Editorial: Os templos da IURD

Jornal OPaís edição 1929 de 14/08/2020

Há muito que se escutava sobre acções pouco honrosas que ocorriam no interior dos templos e outras instituições da Igreja Universal do Reino de Deus, antes mesmo da crise que esta confissão vive em Angola. Foram várias queixas sobre os supostos milagres, a extorsão de fiéis, os casos de vasectomia e o branqueamento de capitais.

Os fiéis denunciavam, regularmente, aos quatro cantos uma apetência desenfreada para o capital, ao mesmo tempo que se agudizava o desrespeito em relação aos angolanos. O que se viu nas últimas semanas veio aumentar a certeza de que alguma coisa deve mudar. Principalmente, para uma confissão religiosa, cujo líder não se coíbe de vilipendiar as instituições angolanas e os angolanos. Hoje, poderá ocorrer a apreensão de alguns templos.
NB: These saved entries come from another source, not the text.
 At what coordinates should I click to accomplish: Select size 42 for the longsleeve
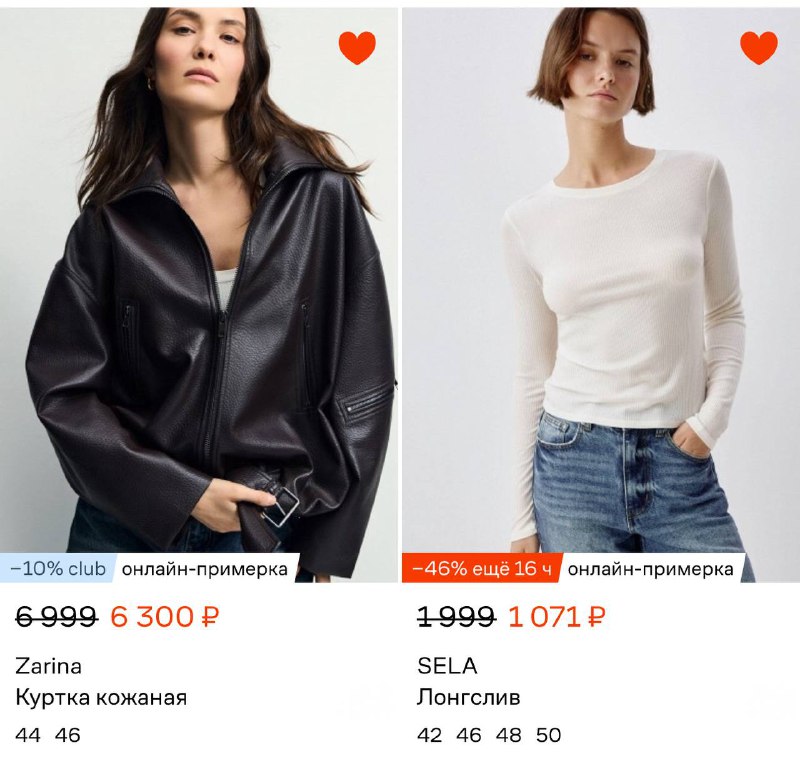pos(429,735)
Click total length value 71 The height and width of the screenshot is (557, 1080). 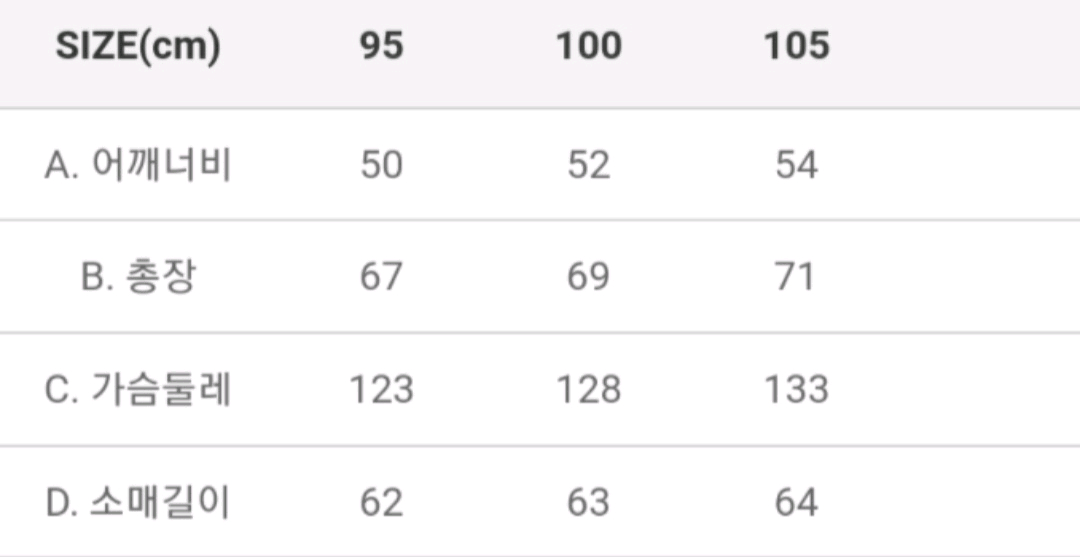[x=795, y=277]
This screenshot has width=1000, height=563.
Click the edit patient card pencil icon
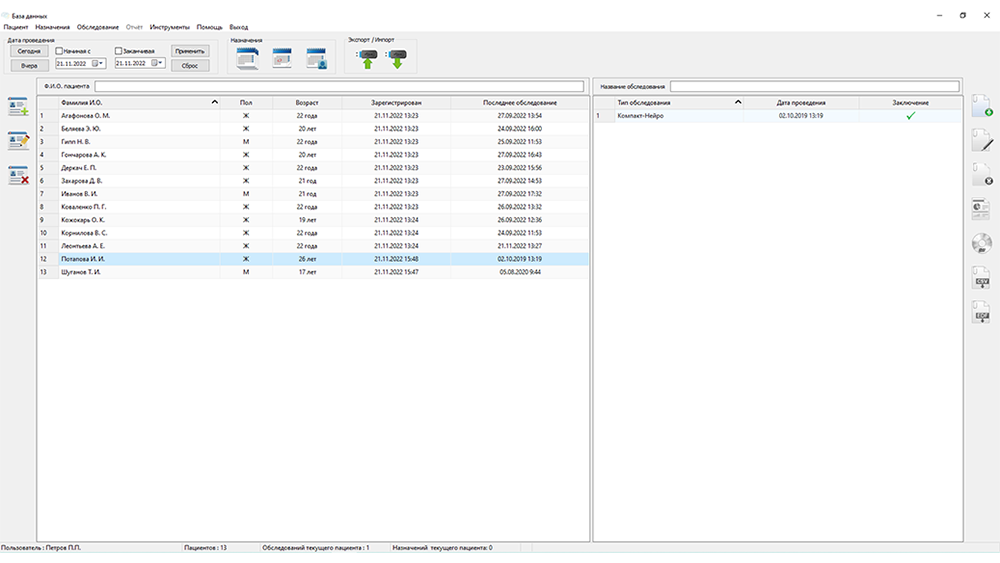(18, 141)
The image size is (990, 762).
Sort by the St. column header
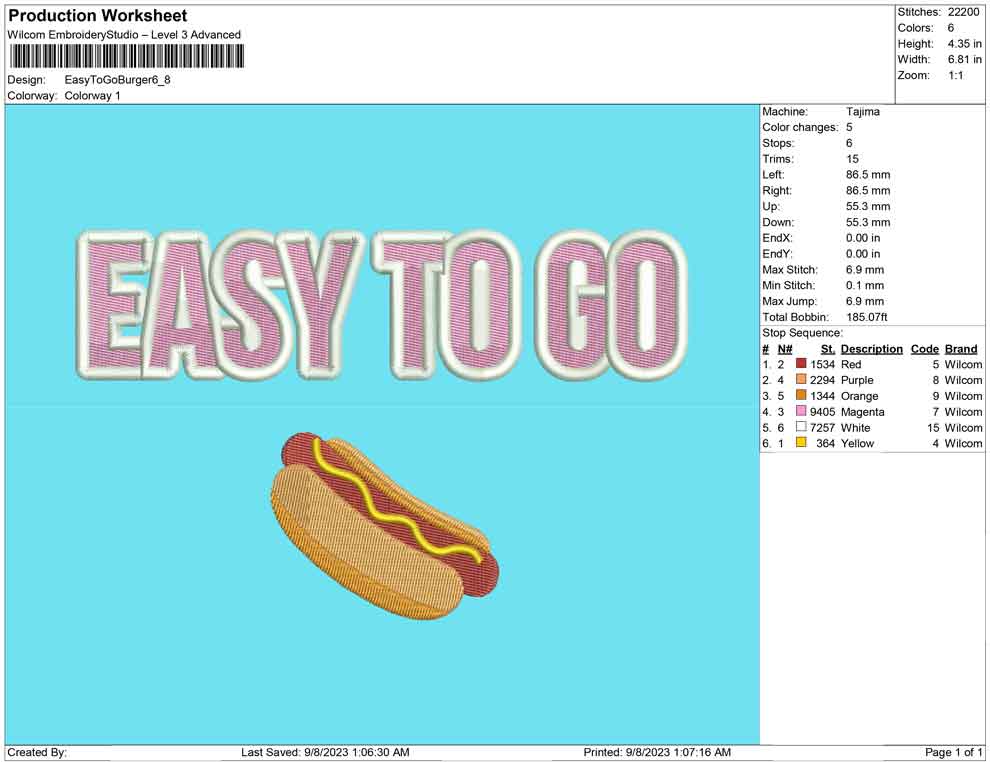click(x=826, y=348)
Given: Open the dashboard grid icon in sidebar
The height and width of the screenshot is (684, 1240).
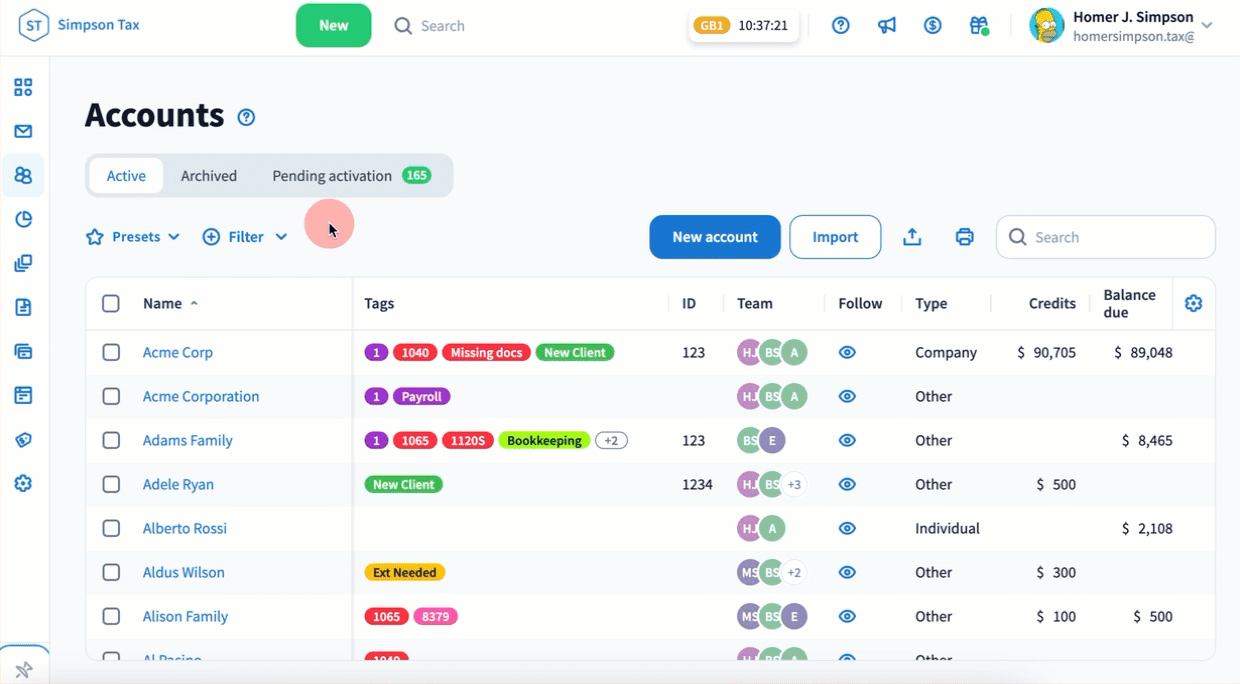Looking at the screenshot, I should tap(23, 87).
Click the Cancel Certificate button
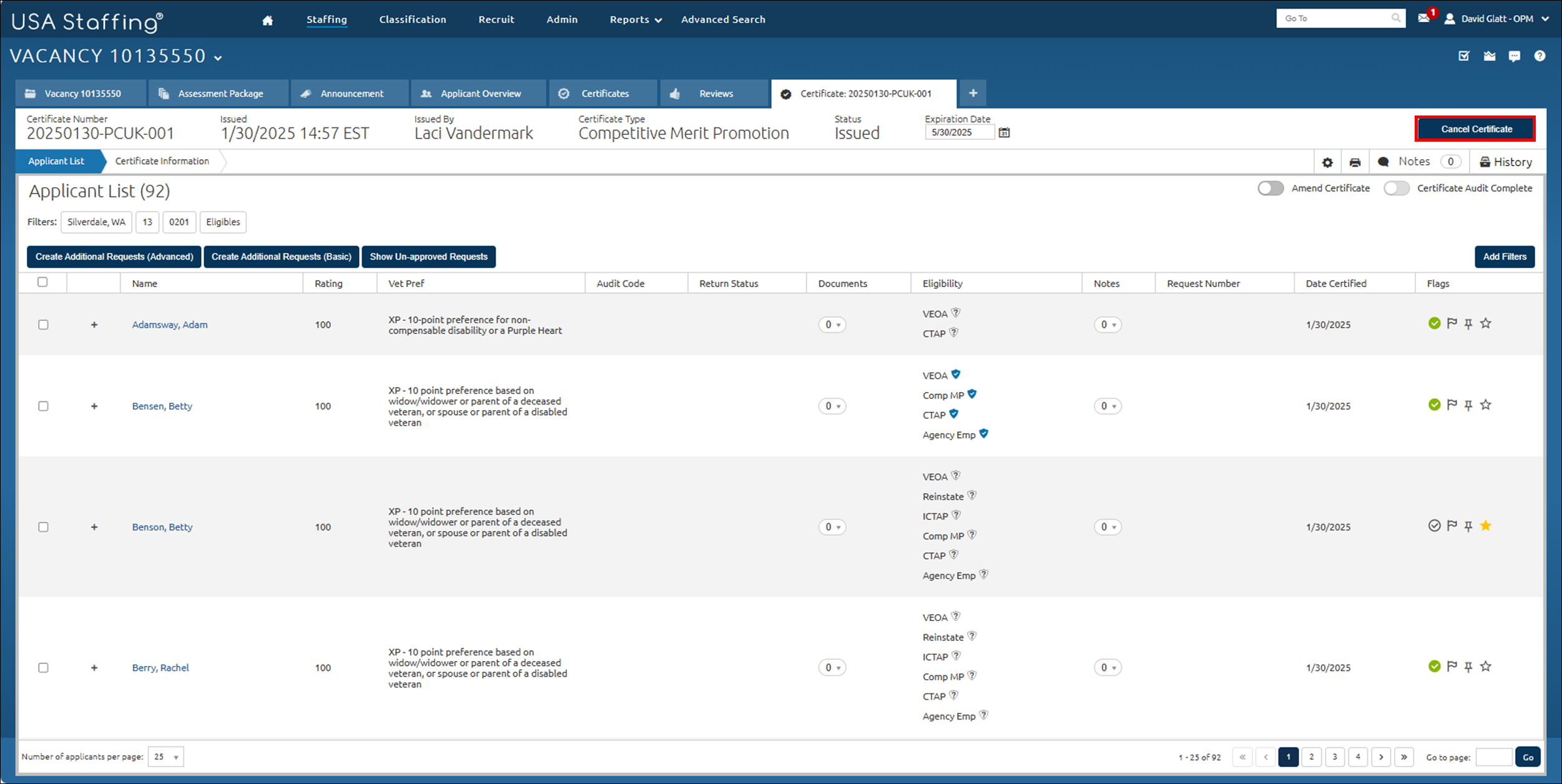 (1476, 129)
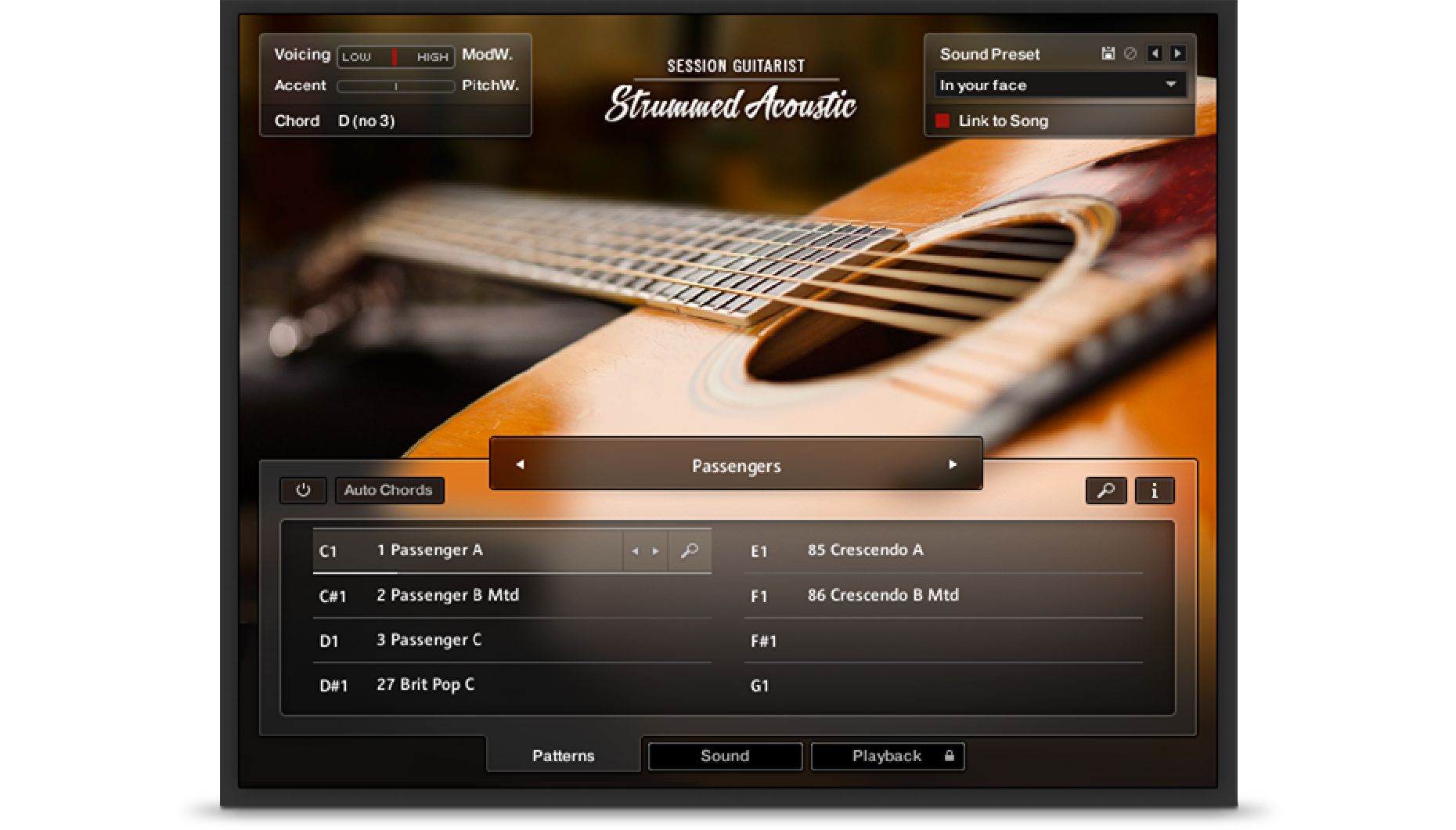Click the delete preset icon

(1130, 53)
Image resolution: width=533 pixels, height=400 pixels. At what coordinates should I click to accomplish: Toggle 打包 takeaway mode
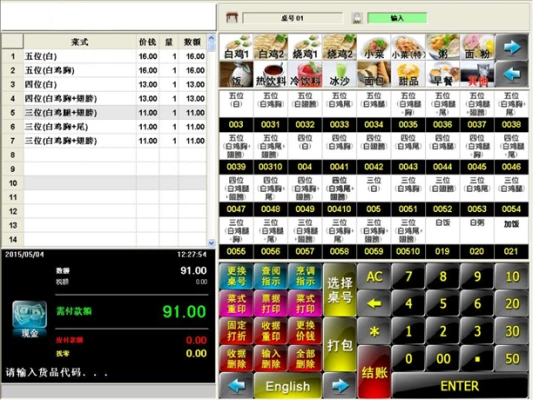(339, 345)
Por mais que determinados sectores pretendam defender, introduzindo a infundada tese de perseguição religiosa, a IURD só recentemente procurou desenvolver acções sociais, mesmo sendo uma das igrejas com rendimentos mais altos no país. Não se conhecem escolas, hospitais ou mesmo pequenos estabelecimentos ou programas capazes de sustentar o braço social desta organização, fundada no Brasil. O dinheiro que sai de Angola é usado para alimentar sonhos noutros países.